One should also make sure that the starting value, \(\boldsymbol{\theta}^{(0)}\), is inside \(S\).
The reader will outright notice that this procedure has the highest possible acceptance rate when \(\boldsymbol{\beta}^* \in S\) and the same acceptance (0) as Geweke’s approach when the candidate is not in the restriction region. Furthermore, accepted draws explore the region \(S\) in the same proportion as the posterior distribution under the restriction, from equation 2.
The main difference between the independence Metropolis chain proposal from the random-walk MH proposal is that the random-walk allows the proposal to be centered at the previous value, which highly increases the probability that the candidate \(\boldsymbol{\beta}^*\) is in the region \(S\).
The advantage of the independence proposal compared to the acceptance algorithm proposed here is that if the proposal draw is not inside the restriction region \(S\) the algorithm will continue. On the contrary, the acceptance algorithm might get stuck. Skipping can be helpful if the low probability of acceptance in 1 is due to a particularly unfortunate and unlikely draw of a parameter (other than \(\boldsymbol{\beta}\)) in the MCMC routine. Note that if the other parameters were known, so in our Gaussian linear regression example \(h\) would be fixed, the acceptance probability of the independence Metropolis Chain would be exactly identical to equation 1, facing the same problem.
References
Blake, A. P., & Mumtaz, H. (2012). Applied Bayesian econometrics for central bankers. Technical Books.

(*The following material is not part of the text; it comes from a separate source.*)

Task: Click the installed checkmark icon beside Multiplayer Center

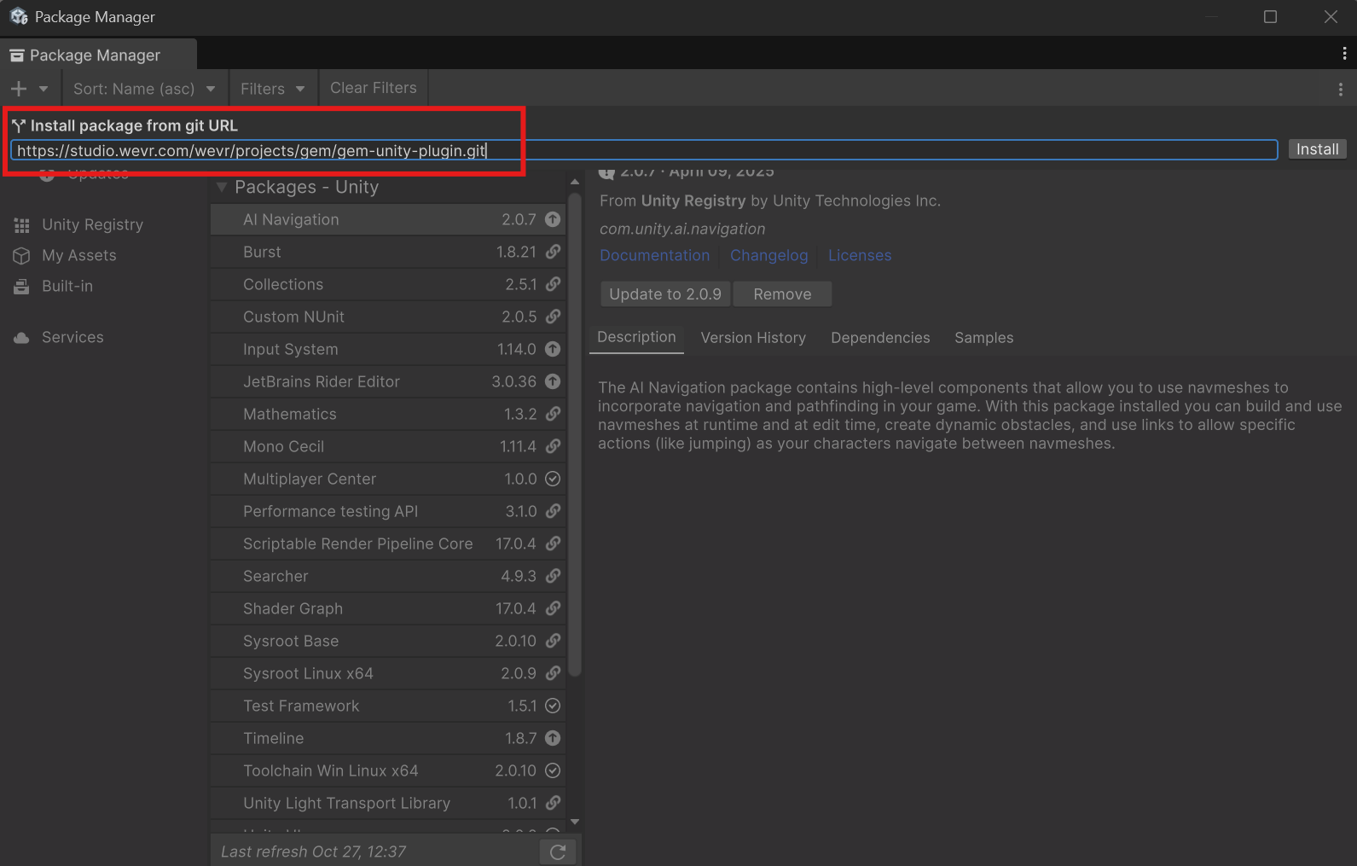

Geweke, J. (1991), Efficient Simulation From the Multivariate Normal and Student t-Distributions Subject to Linear Constraints, in Computer Sciences and Statistics Proceedings of the 23d Symposium on the Interface, pp. 571-578.
Geweke, J. (2005). Contemporary Bayesian econometrics and statistics. John Wiley & Sons.
Li, Y., & Ghosh, S. K. (2015). Efficient sampling methods for truncated multivariate normal and student-t distributions subject to linear inequality constraints. Journal of Statistical Theory and Practice, 9, 712-732.